I notice you don’t include calories of things like the oil to cook the roasted veggies – I cook mine with a little olive oil and that has to be added in. Also beverages. Even healthy low-calorie beverages – like my favorite, V-8 – have calories and so does the cream (but no sugar) that I put in my coffee. Maybe you can drink ONLY water, but most of us don’t want to give up other beverages entirely. I take my coffee cream calories right off the top every day before I even begin counting the calories I eat.
Hi Lisa!I use cooking spray to cook my roasted veggies! It taste great, and cooks very well! I also like the True Lemon, 10 calorie sugar packets. They are so yummy. But I don’t drink Coffee. I don’t only drink water. I love diet soda too. The bottom line is, I definitely prefer to eat my calories!! Not drink them or use them in cooking my food. Hope that helps!

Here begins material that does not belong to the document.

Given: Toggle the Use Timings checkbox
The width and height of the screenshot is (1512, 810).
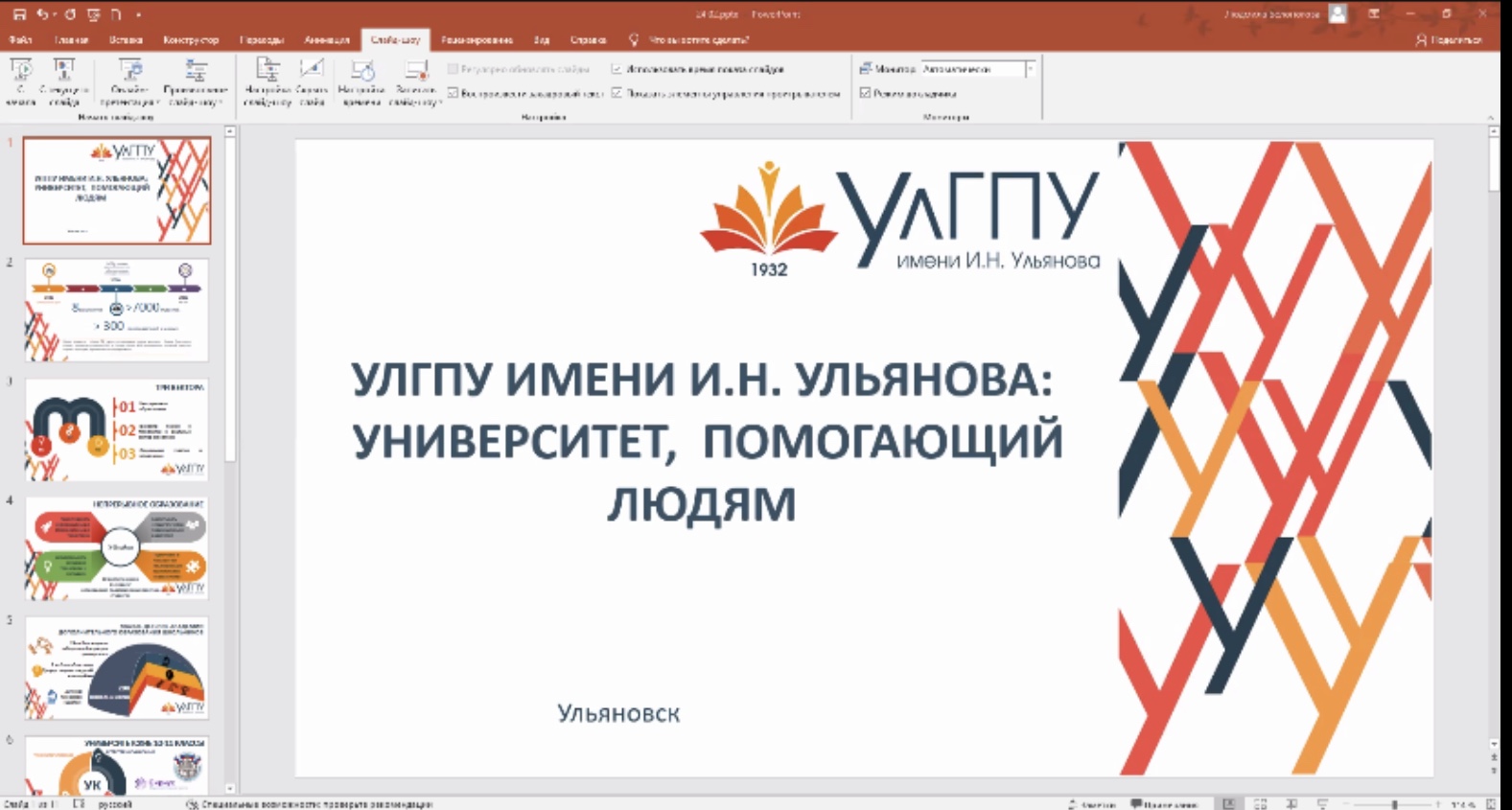Looking at the screenshot, I should 616,69.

Your calorie count is way off. 6 ounces of cucumber is 26 calories, not 12. 30g of avocado is 70 calories, not 48. Please if you plan to use calories – be sure you are using correct data.
Hi Shelby,
I’m pretty careful with my calculations. I’ll send you the screenshot from myfitnesspal
I’m so glad I found you!!! I can’t thank you enough for your help. I am hypothyroid with hashimotos AI disease and have met with a dietician in the past. She helped me realize that I lose weight best by eating 1200 calories, but I struggled to come up with ideas and couldn’t stick to it. With your website, I think I will be able to make it work this time! Thank you!!!
Oh my!! Thank you so much for sharing!
I’m glad you found my site too. Keep me updated on your progress!
hi sorry but 6 oz of grapes are DEFINITELY not 46 calories haha they’re around 114 calories
Hi Rachel! Dang! You are right. When I checked in my fitness pal, it looks like I selected “6 fl.oz”, which gave me 46 calories! I’ll fix it! Thanks so much.
You never changed the grape calories. Make your content correct if you want to be taken seriously. People who want to make healthy changes deserve correct info. Thanks.
I did fix it. I changed it to 3 ounces (originally it had 6 ounces)
Thank you so much for putting all this information and meal plans together! It is a huge help! Please try to ignore all the negativity!
Thank you!!
Glad to have you as a reader
Amy
I see you have a cup of egg whites — what does that equivalent to for using fresh egg whites? (3 or 4 eggs)? I see you use white rice in the plan.. isn’t brown rice better for you? On your protein shakes — how much? what kind?
Hi Clair!
1 cup of egg whites should be 6 egg whites.
Yes, brown rice has more nutrients and fiber! White rice though is gentler on the stomach if too much fiber is a problem. Also, I just love white rice.
I like protein powder that is around 100-140 calories for one scoop. I like ISO100 and Combat!
Question, whenever u have chicken tenders or ground beef/chicken for the dinner meal, how do you cook it? Do u bake it and add spices?
Hi Bethany!
I do it a variety of ways to keep things interesting. Most often, I’ll chop it up into bite sized pieces and just throw it in a skillet with cooking spray and salt. Then, I can throw it on whatever else I’m eating. Like a salad, over zero calorie pasta, or just mixed with cooked veggies. I also put some on a cookie sheet and cook at 425 for about 15-20 minutes, depending on how thick the meat is. But this is about perfect for it not to dry out. I use a thermometer to make sure it gets cooked just right. Then, just salt! Hope that helps!